Talk with your extended family or friends and identify what is being served for the holiday. Feel confident to bring your own version or something different. When you are kind and Matter of Fact that you choose this lifestyle, more people will be intrigued than insulted. Chances are they or someone they know are struggling with digestion issues and poor health.
Sugar is a large villain, which compromises your efforts. Bring some dark chocolate to satiate your sweet tooth and help you feel satisfied so to by-pass the dessert table. Another great way to reduce the carbohydrates is with crust-less pies or with pumpkin mousse.There are many dairy free versions of mousse, which use ingredients such as: avocado, cacao powder, maple syrup and coconut milk
In the event you do eat food which creates a flare, talk with Dr. Morris ahead of time about which supplements are best for you to help break down and digest the high allergen proteins more quickly like this Gluten/Dairy Digest Enzyme.
4. Abundance vs. Scarcity
A large piece to our recovery is to train our mind to look for abundance rather than scarcity. To look at what we can do rather than staring at all the seemingly insurmountable obstacles. To look at what our condition is teaching us rather than what it is taking away. To look at all the foods we can eat rather than perseverating on the foods which will cause us to react severely. Read more Here about our Mind Concept Piece to include in your Care Plan
5. Cook ahead of time
Try the recipes, found on the internet or in a cookbook, ahead of time. Print out the recipes and take notes. Make your own binder of recipes to use for future holidays. A little bit of planning goes a long way to feeling pleased with your food options.
6. Flour Alternatives
With so many patients becoming sensitive to Coconut and Almond there is the option of Cassava Flour. Cassava is gluten, grain and nut-free, as well as vegan, vegetarian and paleo. Since cassava is high in starch it could mean an insulin spike! Use Cassava in moderation, particularly if you’re following a low carbohydrate, low-sugar or Paleo-based diet. To reduce the amount of grains, a perfect place to skip the carbohydrates is the stuffing. Try a ground pork, mushrooms, green peppers, apples or pears or another version that does not require GF bread.

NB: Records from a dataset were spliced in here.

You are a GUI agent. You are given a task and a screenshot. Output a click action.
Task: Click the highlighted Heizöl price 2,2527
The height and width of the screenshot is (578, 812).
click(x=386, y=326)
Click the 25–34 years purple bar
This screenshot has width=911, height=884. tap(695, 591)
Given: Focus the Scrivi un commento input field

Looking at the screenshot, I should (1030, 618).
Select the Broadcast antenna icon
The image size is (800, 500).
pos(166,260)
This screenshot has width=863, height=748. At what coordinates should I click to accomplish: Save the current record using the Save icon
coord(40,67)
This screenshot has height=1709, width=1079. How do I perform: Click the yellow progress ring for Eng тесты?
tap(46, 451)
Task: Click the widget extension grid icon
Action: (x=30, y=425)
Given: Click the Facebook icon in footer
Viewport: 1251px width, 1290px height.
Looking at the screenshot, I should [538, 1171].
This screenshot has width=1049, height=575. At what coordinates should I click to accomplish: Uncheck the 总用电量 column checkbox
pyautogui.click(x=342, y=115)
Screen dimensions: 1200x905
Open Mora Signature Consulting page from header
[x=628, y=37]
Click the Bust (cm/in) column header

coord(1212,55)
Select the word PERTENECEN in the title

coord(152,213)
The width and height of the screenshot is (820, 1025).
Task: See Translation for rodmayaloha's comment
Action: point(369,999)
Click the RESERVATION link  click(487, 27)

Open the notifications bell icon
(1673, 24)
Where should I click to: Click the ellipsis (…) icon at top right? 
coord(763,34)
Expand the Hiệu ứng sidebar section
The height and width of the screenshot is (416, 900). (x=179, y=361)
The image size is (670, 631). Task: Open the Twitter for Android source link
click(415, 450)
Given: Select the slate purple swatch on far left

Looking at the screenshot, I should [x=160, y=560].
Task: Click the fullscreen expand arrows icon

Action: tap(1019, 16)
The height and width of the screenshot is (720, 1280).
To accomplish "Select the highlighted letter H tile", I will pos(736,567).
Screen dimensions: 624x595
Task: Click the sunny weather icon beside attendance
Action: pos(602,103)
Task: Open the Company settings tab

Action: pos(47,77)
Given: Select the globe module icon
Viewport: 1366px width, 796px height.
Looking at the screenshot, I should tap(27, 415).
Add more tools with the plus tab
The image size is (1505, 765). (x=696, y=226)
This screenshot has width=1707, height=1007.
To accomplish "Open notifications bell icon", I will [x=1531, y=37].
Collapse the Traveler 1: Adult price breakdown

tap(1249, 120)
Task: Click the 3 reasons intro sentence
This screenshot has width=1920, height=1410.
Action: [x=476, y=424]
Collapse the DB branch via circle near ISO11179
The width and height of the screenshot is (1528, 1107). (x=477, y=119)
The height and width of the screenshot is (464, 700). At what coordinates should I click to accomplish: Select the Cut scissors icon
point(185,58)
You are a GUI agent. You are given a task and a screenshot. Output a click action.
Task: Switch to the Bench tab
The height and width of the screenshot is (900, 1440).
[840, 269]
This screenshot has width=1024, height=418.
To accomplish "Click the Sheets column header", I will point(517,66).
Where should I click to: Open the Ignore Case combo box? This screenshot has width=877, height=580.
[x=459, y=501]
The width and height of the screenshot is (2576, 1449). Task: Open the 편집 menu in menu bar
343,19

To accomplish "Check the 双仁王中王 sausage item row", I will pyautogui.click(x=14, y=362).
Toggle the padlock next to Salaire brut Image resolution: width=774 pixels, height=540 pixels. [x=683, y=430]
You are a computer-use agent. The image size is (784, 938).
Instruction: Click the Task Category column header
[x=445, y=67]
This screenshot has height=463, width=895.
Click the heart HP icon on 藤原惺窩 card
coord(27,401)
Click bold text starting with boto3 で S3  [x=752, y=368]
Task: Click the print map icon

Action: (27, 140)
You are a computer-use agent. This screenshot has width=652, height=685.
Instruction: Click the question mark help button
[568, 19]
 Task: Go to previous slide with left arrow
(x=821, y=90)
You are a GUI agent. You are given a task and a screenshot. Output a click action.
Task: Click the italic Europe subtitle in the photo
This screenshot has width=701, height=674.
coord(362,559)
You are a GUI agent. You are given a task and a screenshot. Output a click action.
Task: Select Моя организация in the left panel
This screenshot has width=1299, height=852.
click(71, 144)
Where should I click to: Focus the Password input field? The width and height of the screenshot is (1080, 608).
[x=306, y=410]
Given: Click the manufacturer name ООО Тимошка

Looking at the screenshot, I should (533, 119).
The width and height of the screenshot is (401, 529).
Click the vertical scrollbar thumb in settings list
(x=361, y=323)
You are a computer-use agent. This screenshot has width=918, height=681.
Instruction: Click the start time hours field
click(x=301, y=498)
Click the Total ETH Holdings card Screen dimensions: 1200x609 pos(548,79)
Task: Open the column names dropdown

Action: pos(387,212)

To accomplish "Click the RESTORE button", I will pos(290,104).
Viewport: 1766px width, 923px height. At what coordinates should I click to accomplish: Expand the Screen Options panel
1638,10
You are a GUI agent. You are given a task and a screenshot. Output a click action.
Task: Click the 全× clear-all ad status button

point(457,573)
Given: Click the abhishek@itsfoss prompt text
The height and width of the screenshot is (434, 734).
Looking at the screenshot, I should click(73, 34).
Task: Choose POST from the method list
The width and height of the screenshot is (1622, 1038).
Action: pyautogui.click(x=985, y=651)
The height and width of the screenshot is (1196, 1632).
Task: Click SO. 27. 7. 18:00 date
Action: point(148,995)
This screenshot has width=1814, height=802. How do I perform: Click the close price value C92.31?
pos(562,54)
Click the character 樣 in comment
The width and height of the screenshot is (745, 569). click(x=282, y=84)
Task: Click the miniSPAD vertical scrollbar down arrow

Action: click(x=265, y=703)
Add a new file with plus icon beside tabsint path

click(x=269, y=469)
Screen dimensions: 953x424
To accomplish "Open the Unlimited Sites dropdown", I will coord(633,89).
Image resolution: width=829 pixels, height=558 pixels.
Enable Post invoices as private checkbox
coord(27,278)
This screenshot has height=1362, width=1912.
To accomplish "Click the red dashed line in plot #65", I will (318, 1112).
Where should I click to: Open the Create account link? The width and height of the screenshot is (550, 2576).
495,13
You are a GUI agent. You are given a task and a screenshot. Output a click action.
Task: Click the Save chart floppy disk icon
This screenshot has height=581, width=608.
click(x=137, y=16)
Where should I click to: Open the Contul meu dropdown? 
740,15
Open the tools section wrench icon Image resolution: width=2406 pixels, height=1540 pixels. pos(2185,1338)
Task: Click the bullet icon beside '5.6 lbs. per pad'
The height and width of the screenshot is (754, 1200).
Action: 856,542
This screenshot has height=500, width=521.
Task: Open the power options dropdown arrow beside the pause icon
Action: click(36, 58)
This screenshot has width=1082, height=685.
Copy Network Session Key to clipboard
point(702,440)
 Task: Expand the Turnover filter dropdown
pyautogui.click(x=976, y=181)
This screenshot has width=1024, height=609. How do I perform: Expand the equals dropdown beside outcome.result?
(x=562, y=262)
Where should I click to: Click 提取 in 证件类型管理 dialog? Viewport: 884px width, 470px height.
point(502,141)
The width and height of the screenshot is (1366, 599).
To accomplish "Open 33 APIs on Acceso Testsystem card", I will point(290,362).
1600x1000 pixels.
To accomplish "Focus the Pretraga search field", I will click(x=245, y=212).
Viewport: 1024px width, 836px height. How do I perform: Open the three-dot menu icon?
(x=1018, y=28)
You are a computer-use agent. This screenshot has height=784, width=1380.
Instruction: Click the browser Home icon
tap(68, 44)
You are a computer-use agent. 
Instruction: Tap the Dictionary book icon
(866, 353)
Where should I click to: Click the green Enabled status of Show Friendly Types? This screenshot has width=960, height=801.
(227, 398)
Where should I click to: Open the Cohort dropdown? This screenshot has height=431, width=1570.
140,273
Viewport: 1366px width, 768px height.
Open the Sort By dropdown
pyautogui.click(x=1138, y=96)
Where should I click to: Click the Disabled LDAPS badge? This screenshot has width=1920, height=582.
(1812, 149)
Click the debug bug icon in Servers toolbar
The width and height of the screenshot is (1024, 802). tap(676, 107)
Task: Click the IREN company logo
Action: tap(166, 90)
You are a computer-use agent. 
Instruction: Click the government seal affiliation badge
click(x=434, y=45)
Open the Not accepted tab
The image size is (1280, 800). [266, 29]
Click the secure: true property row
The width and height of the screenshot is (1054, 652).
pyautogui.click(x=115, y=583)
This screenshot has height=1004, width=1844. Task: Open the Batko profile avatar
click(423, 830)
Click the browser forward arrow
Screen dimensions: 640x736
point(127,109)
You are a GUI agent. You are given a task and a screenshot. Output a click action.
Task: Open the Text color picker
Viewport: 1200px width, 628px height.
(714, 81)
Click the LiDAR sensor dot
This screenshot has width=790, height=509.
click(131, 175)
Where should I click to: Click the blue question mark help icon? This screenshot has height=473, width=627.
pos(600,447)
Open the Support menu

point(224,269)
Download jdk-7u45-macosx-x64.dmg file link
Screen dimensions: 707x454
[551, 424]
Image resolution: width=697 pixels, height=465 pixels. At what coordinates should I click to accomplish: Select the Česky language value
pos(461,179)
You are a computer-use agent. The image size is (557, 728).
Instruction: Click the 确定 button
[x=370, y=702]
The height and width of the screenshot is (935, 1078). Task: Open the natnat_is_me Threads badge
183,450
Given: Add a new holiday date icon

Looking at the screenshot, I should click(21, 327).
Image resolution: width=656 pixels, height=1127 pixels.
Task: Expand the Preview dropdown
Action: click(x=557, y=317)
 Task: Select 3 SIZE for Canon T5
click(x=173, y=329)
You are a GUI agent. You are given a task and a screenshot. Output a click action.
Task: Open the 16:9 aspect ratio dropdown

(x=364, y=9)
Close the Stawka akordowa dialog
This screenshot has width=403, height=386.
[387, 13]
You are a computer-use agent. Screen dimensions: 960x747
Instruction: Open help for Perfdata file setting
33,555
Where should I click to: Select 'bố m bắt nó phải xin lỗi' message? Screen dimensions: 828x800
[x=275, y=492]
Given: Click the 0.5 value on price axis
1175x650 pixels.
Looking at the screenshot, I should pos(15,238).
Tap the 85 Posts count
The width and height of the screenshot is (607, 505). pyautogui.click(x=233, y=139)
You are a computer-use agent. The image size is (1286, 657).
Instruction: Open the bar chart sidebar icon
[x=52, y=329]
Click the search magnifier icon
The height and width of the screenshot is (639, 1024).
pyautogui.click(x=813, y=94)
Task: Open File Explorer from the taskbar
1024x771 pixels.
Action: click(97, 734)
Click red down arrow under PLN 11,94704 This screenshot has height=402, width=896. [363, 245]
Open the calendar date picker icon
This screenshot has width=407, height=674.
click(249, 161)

Translation: don’t eat cassava flour recipes at every meal! As always, moderation is key.
7. A Well Stocked Baking Cabinet
Having the ingredients on hand, in one cabinet, helps to minimize the amount of time to bake your desserts/rolls for the holidays.
Use Ghee or Duck Fat or Avocado Oil to rub on the bird rather than butter. Melt Coconut Oil and Ghee together. Place in glass container and use on your GF rolls rather than butter. Use Ghee or Duck Fat for your gravy.
Talk with Dr. Morris about taking extra magnesium to make up for any the alcohol will deplete further from your body.
If your kids are the ones recovering from a chronic condition, it's best if all family members adhere to the nutritional recommendations of his/her care plan. Parents are the role models and lead the family toward healing through their actions more than by their words. If you need to eat high allergen foods, then do so once the kids are in bed and there is no way for them to see you 'sneaking'.